• **WORK REQUEST**
In the biography of Alexander Solzhenitsyn, in which city did he land when he returned to Russia in 1994?

Alexander Solzhenitsyn was born in the southern Russian city of Kislovodsk in 1918. He studied both mathematics and philosophy, literature and history before serving in the Great Patriotic War (the Soviet part of World War II) as an officer, later decorated for personal heroism. But despite his record, his criticism of Josef Stalin’s conduct of the war in a private letter was deemed anti-Soviet propaganda, and he was sentenced to eight years in a labor camp followed by permanent internal exile. He was sent to Kazakhstan after his sentence, where he taught school, and where, in 1954 he was diagnosed with cancer. After treatment in Tashkent, his cancer did not recur.
The reforms under Nikita Khrushchev permitted his return to central Russia in 1956, where he continued to teach — and continued the writing that he had begun earlier. In 1962, his searing short story about life in the Gulag, “One Day in the Life of Ivan Denisovich,” was published in the Novy Mir journal, apparently with express permission by Khrushchev himself.
By the late 1960s, Solzhenitsyn’s opposition to the regime and his work on a massive history of the Gulag and the entire Soviet period were well known to the authorities. He was expelled from the Writers Union in 1969, and then deported with his family from the Soviet Union in 1974.
Solzhenitsyn traveled in Europe before settling with his family in a quiet part of Vermont, in the U.S., where he completed his enormous historical masterpiece, “The Red Wheel,” many short pieces, and a plethora of essays and speeches. He was free with his criticism, remaining a staunch opponent of communist regimes and castigating the West and East for falling prey to materialism and many other faults.
In 1994, he returned to Russia, landing in Vladivostok and taking a train across the country. His triumphant return to Russia was, for many, a sign that the country had finally turned the corner of real change.
Solzhenitsyn continued to write, meet with the public, and appear in the media before his death in 2008. He was buried in the Donskoi Cemetery in Moscow.
Among his most famous works are “Gulag Archipelago,” “The Red Wheel,” “The First Circle,” and “Cancer Ward.”

• **INFORMATION SUPPLIED**
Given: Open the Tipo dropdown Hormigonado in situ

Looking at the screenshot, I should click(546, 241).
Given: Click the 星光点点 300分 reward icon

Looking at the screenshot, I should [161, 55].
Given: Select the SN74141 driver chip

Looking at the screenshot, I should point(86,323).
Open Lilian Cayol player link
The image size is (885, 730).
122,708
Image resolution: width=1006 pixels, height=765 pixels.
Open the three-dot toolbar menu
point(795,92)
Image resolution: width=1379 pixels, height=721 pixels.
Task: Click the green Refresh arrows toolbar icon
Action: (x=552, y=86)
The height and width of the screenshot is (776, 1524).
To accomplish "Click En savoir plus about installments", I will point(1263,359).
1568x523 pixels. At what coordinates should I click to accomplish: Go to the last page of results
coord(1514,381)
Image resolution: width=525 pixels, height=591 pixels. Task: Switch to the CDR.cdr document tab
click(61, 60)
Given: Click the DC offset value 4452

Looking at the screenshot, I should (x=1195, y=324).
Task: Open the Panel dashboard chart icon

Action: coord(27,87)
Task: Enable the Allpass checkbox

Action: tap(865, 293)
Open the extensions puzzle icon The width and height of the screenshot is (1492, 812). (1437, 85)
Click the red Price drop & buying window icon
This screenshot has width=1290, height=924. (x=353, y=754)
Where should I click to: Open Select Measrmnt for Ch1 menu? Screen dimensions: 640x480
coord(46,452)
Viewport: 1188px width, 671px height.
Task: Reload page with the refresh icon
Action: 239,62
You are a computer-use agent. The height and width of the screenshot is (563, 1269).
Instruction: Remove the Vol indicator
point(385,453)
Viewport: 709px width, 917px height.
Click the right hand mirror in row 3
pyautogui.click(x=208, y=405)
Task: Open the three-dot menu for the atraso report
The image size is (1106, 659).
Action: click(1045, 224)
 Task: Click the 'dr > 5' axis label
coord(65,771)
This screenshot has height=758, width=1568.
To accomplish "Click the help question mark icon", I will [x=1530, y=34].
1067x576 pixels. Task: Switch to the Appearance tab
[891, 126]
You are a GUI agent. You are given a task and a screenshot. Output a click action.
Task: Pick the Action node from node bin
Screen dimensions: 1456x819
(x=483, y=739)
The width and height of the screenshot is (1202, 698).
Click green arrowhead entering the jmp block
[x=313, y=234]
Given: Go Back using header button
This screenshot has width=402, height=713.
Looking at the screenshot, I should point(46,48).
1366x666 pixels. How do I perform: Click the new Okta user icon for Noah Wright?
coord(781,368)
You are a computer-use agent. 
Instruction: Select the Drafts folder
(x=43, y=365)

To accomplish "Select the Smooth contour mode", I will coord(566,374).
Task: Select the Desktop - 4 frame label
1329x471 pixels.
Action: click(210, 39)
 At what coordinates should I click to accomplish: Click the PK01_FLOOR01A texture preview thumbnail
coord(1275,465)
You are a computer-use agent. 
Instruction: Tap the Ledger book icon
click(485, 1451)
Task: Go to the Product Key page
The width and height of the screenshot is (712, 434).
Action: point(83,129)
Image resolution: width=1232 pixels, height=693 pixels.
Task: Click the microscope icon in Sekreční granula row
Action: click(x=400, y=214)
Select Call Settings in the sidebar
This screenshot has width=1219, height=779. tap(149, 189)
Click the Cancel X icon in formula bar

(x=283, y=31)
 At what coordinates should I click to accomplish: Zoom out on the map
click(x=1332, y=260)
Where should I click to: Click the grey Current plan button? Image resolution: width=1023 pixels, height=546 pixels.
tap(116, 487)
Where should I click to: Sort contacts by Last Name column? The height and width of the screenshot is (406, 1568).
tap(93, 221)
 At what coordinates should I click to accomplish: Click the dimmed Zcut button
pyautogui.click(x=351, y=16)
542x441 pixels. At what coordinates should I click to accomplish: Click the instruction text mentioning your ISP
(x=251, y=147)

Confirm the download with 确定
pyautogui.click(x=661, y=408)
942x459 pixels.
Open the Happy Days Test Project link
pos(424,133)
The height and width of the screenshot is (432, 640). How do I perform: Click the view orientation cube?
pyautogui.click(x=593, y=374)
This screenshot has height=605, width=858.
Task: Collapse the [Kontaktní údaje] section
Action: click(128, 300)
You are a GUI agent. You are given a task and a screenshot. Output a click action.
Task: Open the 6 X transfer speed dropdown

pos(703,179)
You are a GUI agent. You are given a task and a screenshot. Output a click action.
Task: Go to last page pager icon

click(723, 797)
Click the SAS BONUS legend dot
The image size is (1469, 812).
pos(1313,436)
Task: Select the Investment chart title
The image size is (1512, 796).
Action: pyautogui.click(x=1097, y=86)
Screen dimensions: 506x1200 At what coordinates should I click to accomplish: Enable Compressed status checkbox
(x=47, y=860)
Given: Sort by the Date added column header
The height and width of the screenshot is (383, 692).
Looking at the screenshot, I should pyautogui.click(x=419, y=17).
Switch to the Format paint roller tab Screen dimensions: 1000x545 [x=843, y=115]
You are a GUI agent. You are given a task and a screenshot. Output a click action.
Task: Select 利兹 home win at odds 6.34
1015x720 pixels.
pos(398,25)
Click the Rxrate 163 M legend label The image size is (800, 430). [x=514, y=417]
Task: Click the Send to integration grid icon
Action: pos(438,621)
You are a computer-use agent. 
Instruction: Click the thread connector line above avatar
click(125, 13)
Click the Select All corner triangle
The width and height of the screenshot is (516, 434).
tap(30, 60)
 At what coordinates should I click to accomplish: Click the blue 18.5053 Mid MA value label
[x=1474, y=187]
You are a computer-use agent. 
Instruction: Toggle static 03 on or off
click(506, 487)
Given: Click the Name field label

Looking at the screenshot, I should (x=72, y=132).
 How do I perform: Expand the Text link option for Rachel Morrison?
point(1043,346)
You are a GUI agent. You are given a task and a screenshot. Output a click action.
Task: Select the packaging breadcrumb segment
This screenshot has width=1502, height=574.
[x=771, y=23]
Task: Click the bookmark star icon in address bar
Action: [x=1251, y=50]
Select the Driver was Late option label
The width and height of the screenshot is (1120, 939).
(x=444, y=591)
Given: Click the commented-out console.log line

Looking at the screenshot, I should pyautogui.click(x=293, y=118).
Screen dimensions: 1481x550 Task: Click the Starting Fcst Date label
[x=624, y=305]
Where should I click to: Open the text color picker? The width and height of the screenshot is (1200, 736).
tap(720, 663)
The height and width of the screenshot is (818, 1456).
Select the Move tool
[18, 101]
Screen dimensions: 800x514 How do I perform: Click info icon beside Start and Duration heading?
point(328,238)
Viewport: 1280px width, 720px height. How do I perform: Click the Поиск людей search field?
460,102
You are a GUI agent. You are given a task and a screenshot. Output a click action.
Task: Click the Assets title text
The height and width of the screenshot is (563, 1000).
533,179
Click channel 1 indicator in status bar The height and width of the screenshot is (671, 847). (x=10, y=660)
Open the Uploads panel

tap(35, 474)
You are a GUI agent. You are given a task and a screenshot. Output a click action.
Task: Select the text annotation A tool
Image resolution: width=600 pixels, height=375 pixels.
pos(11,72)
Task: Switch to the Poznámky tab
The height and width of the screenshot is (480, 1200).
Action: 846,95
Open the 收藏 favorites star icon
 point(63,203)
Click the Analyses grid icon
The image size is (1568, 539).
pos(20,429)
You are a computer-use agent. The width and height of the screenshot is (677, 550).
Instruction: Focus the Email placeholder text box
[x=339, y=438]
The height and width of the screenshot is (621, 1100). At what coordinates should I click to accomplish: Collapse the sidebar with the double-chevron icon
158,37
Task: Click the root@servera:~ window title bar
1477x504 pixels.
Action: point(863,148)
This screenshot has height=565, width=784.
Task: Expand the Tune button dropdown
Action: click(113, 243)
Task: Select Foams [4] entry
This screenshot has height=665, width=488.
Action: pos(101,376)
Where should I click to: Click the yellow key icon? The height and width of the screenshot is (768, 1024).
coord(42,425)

• **ANSWER BOX**
Vladivostok